• Data:
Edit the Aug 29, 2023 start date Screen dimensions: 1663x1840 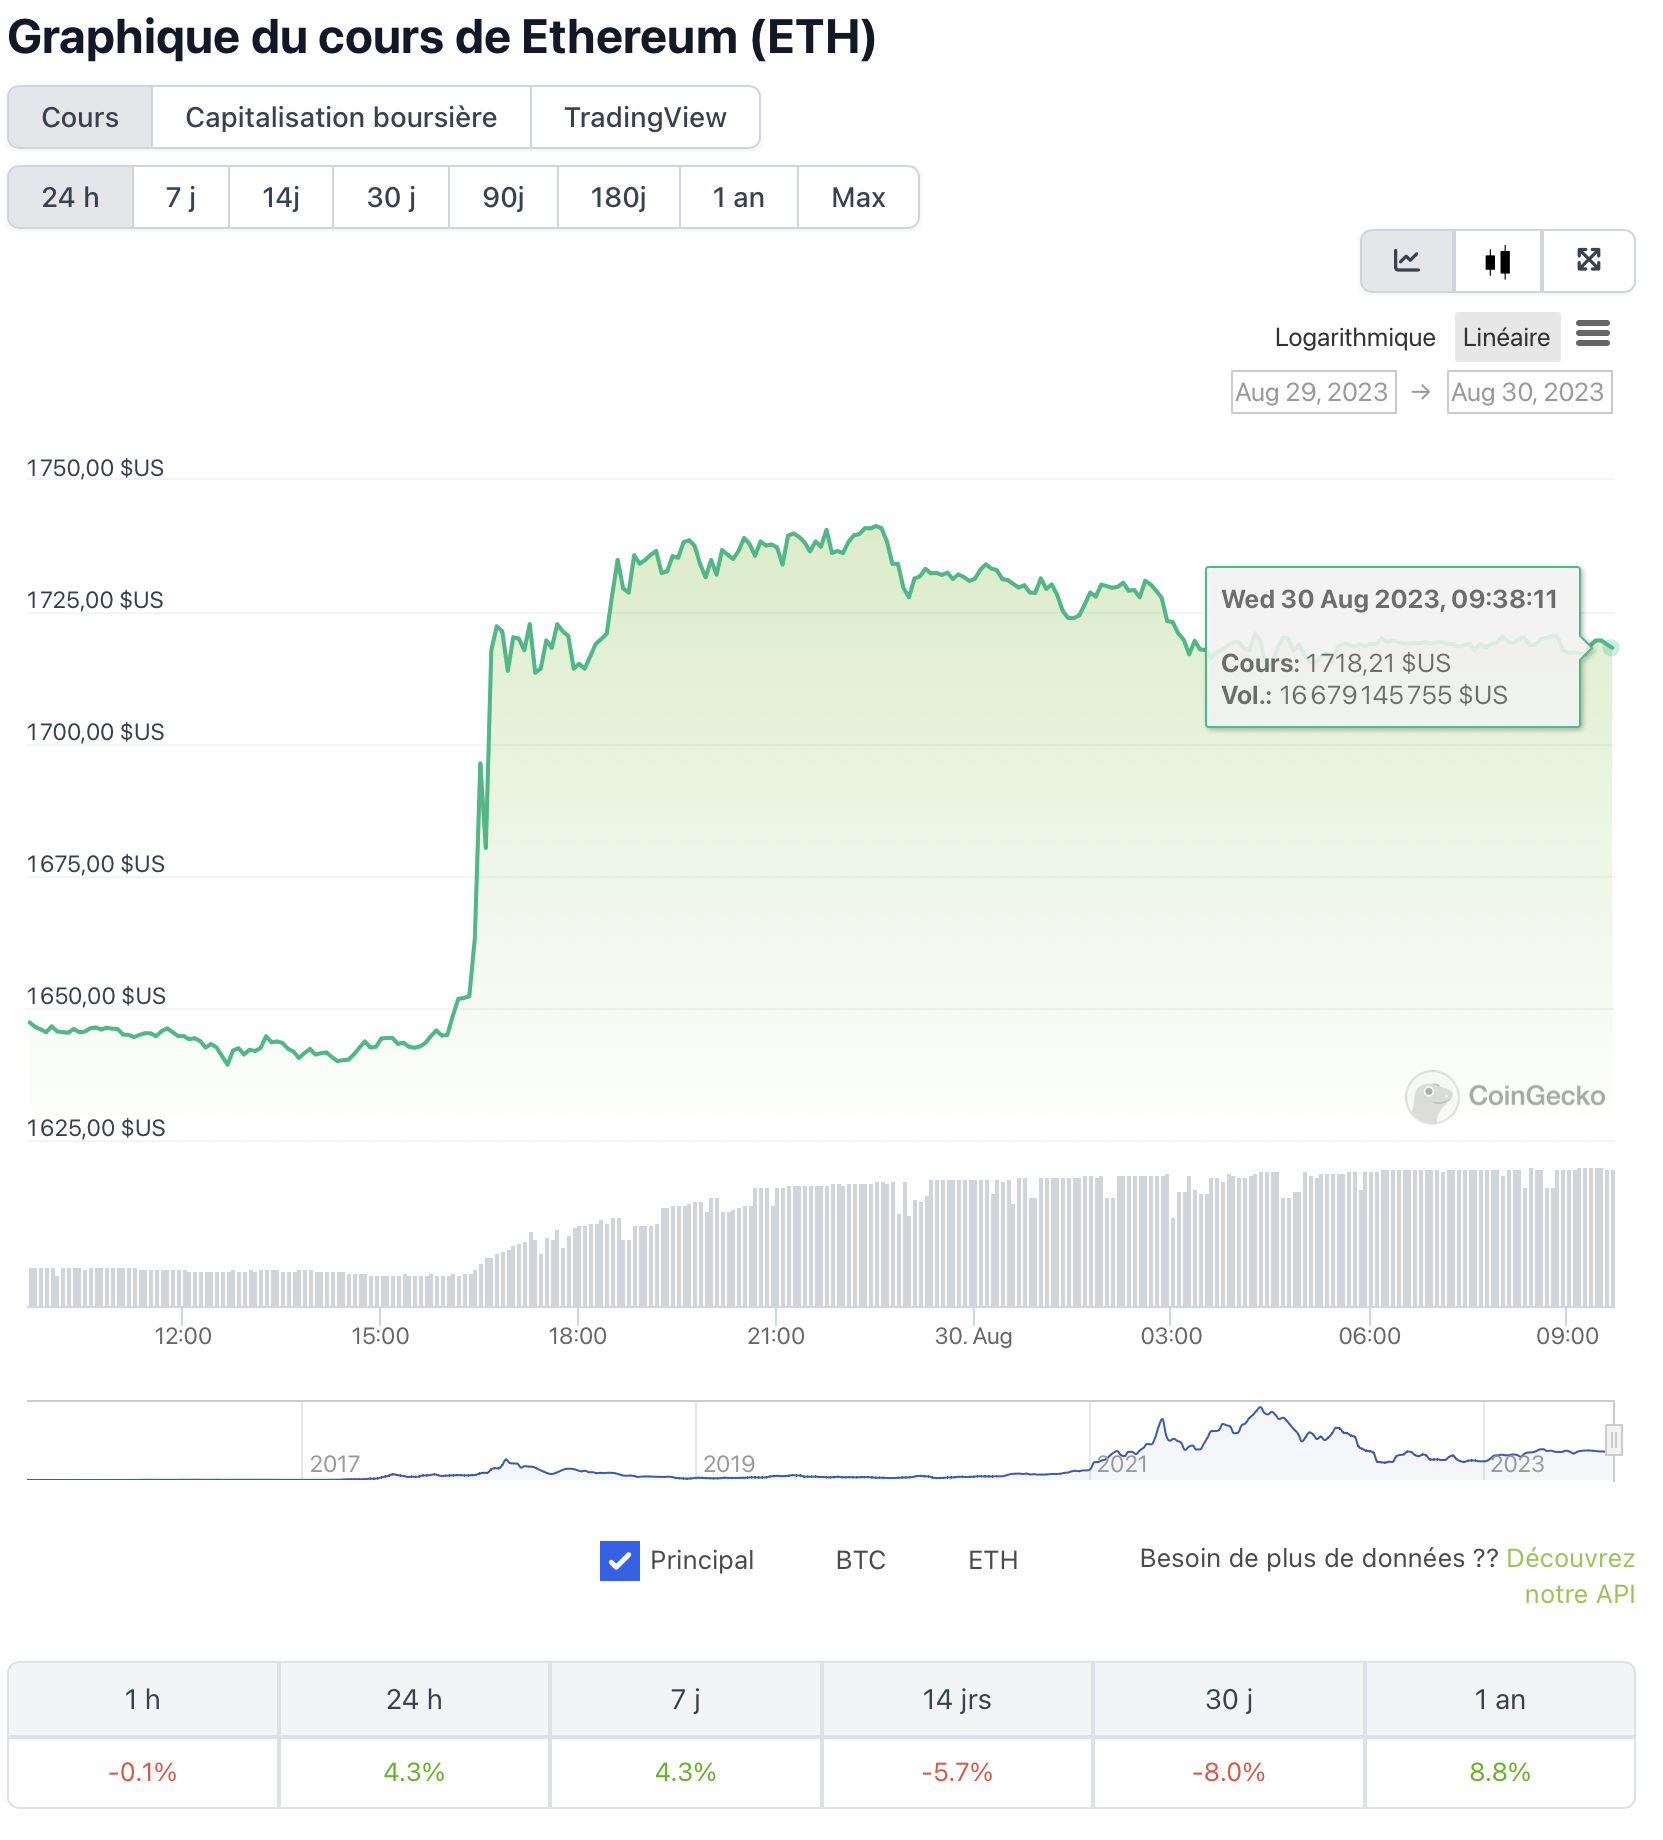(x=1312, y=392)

...

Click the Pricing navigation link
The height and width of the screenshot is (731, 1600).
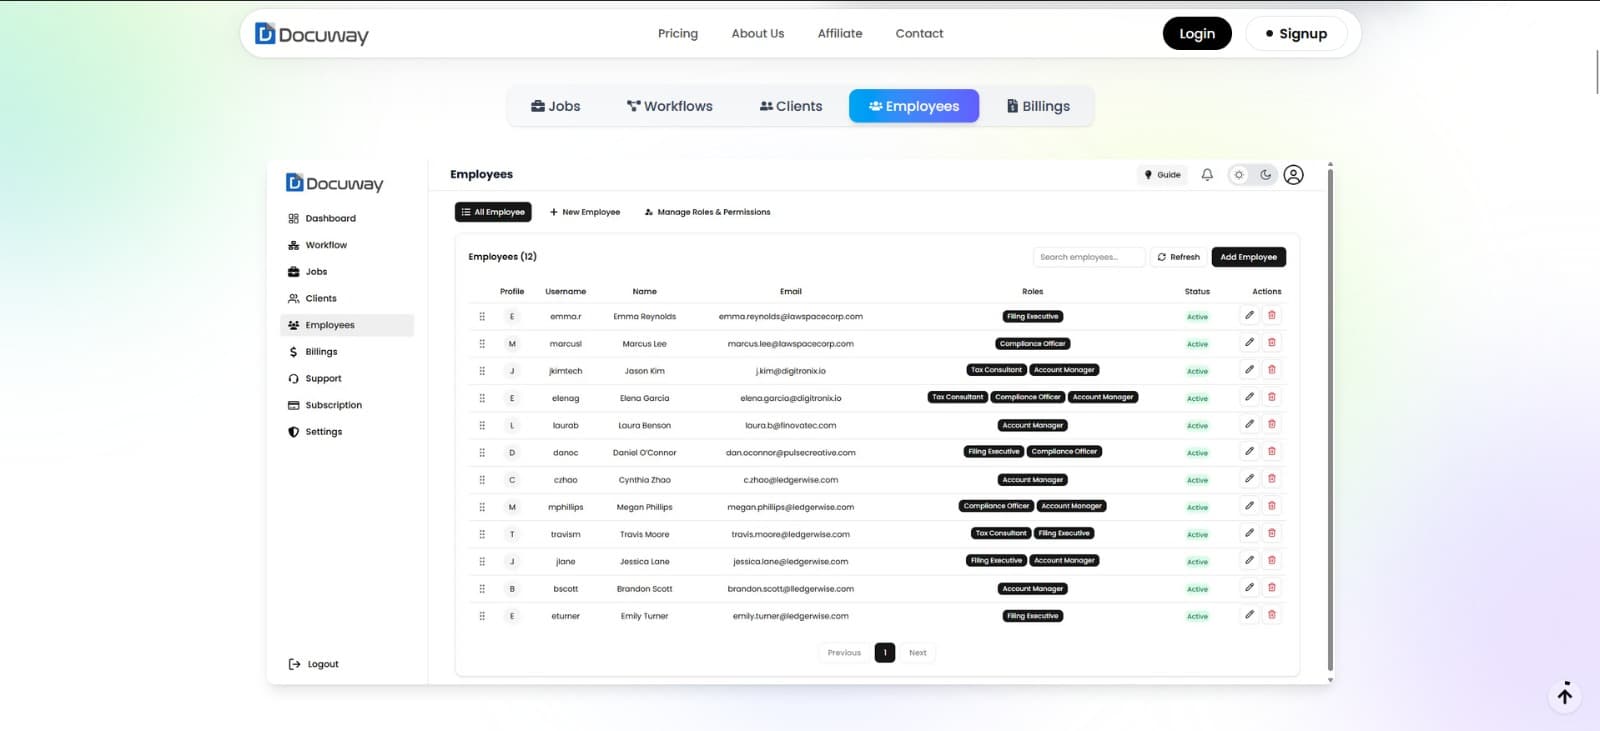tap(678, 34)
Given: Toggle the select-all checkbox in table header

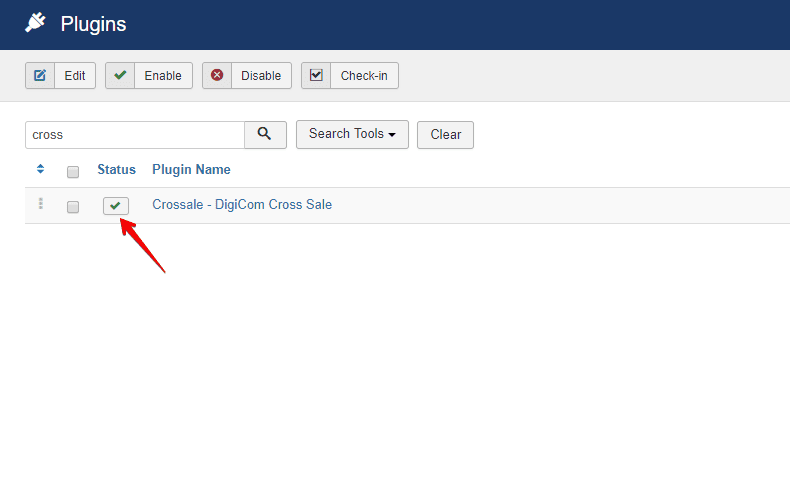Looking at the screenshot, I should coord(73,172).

* * *

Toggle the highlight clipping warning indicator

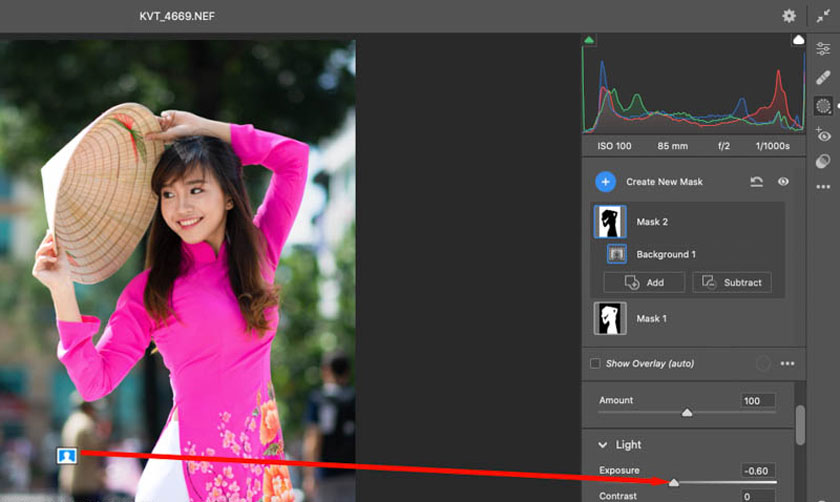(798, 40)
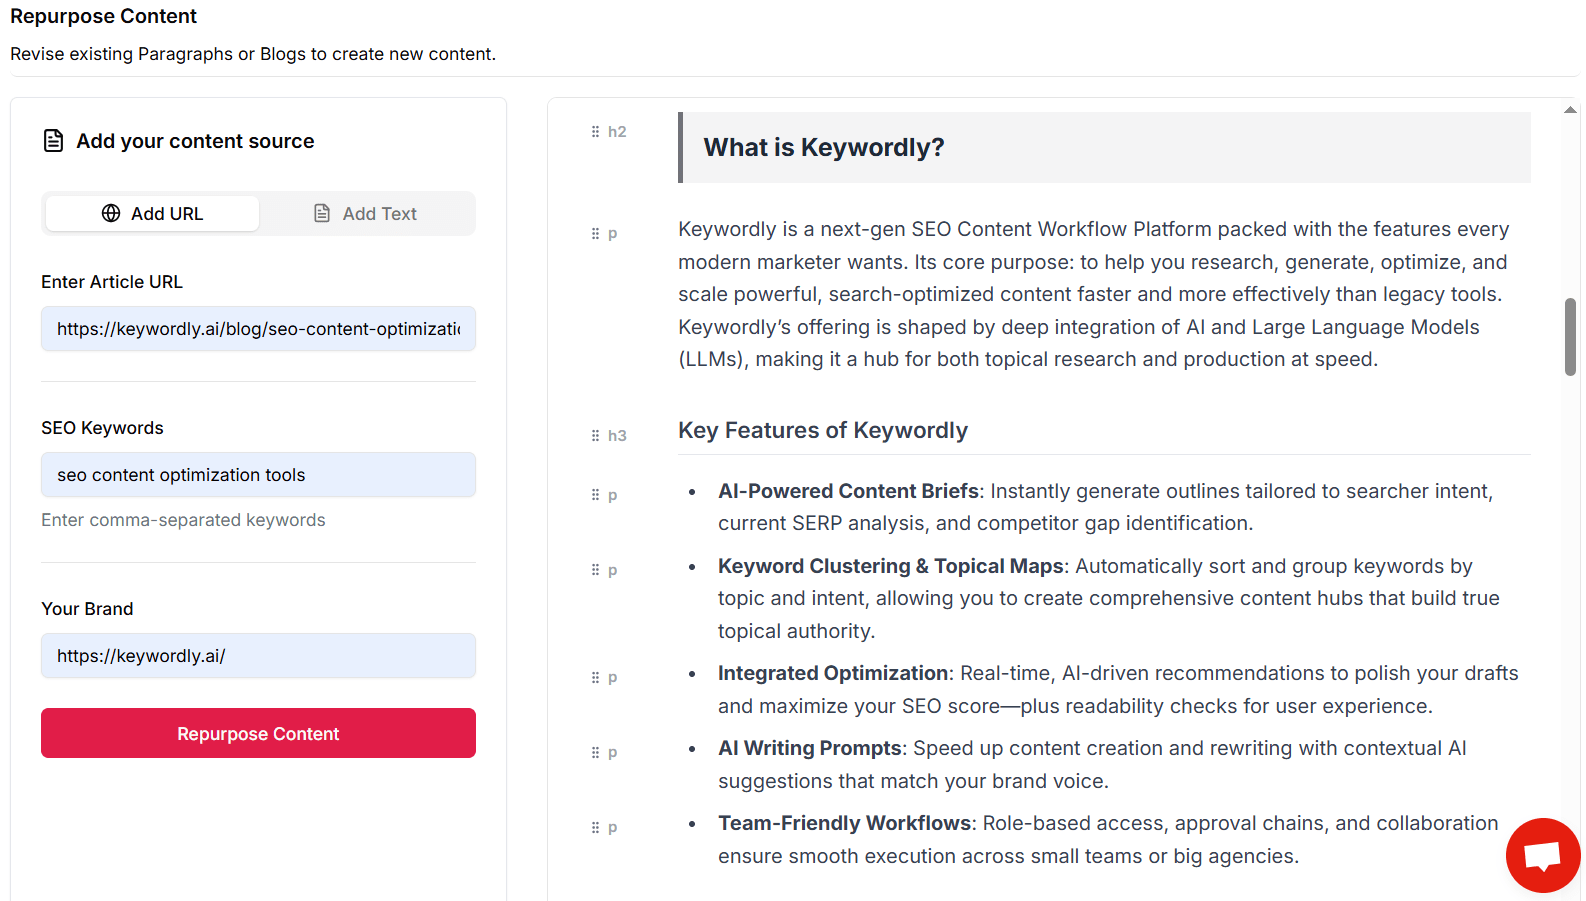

• Requirement: Rewrite the items from the line that contains "Click the Pricing navigation link" through the line that contains "Looking at the", both included, with "navigation link" changed to "menu link" and everything else left as is. Omit the pictures.

• Expected answer:
Click the Pricing menu link
The height and width of the screenshot is (731, 1600).
tap(678, 34)
Given: Toggle the select-all checkbox in table header

Looking at the screenshot, I should coord(73,172).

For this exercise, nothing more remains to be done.